The story of organized labor’s development and rise to prominence from the end of the Civil War through the elections of 1946 is complicated. That the difficult, poorly paid, and often dangerous work of early industrial America would impel workers to join together to improve their conditions is unsurprising in retrospect, and its legacy lives on in the union campaigner’s adage that “a bad boss is the best union organizer.” But it is notable that broad, working-class motivation—as is common in European trade unionism—never had the workers’ exclusive loyalty, thanks to the strength of American individualism as expressed in union practice through craft and business unionisms.

But while craft unionists like Samuel Gompers sought to use worker power through voluntarist collective bargaining to obtain their ends, a combination of circumstances and the temptations of power to secure labor’s aims drove the movement into the political process.

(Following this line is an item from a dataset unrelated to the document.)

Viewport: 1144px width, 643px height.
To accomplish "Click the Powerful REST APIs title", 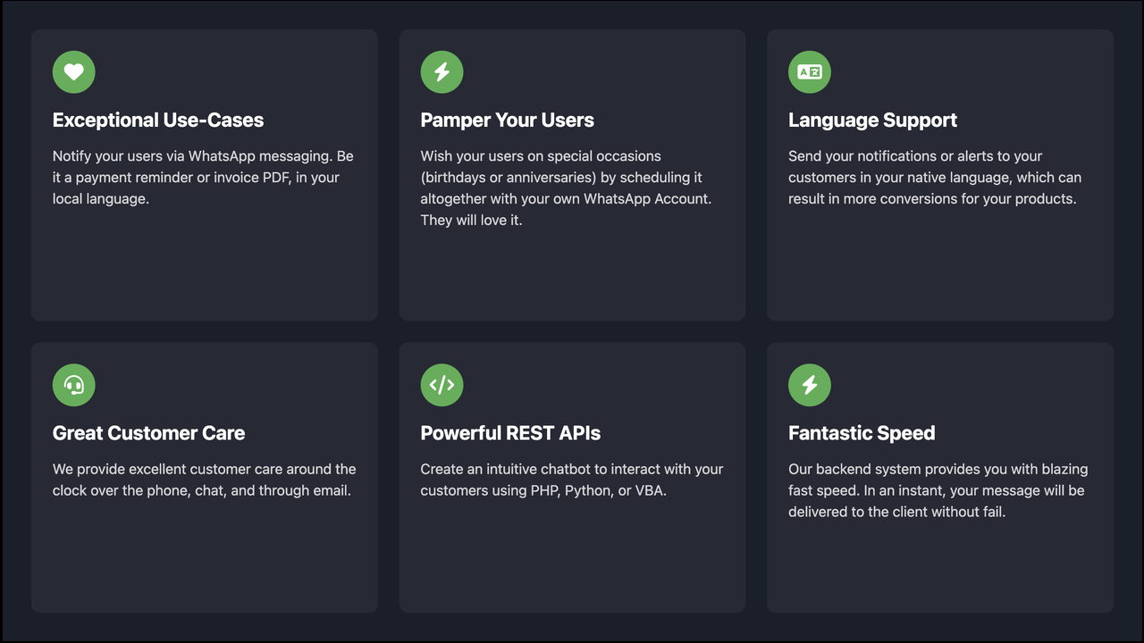I will point(510,433).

Despite the efforts of radicals like Eugene Debs to form socialist or “labor” parties, it would prove to be the arms of Progressive Movement-influenced Democrats, like Woodrow Wilson and Franklin Roosevelt, into which labor fell.

But even as political power gave organized labor victories on questions of compulsory bargaining, unemployment, old-age insurance, and the eight-hour day, its quest for more would bring it into conflict with the rising power of the postwar American consumer. And its victories, which were affirmed in national legislation rather than collective bargaining, made labor unionism’s economic offerings less necessary to the American worker. And as the 80th United States Congress prepared to convene, the labor movement would face scrutiny it had mostly avoided since the New Dealers took over—scrutiny that would prove overdue.


This article was first published in the March/April 2023 issue of Capital Research magazine.

Michael Watson

Michael is Research Director for Capital Research Center and serves as the managing editor for InfluenceWatch. A graduate of the College of William and Mary, he previously worked for a…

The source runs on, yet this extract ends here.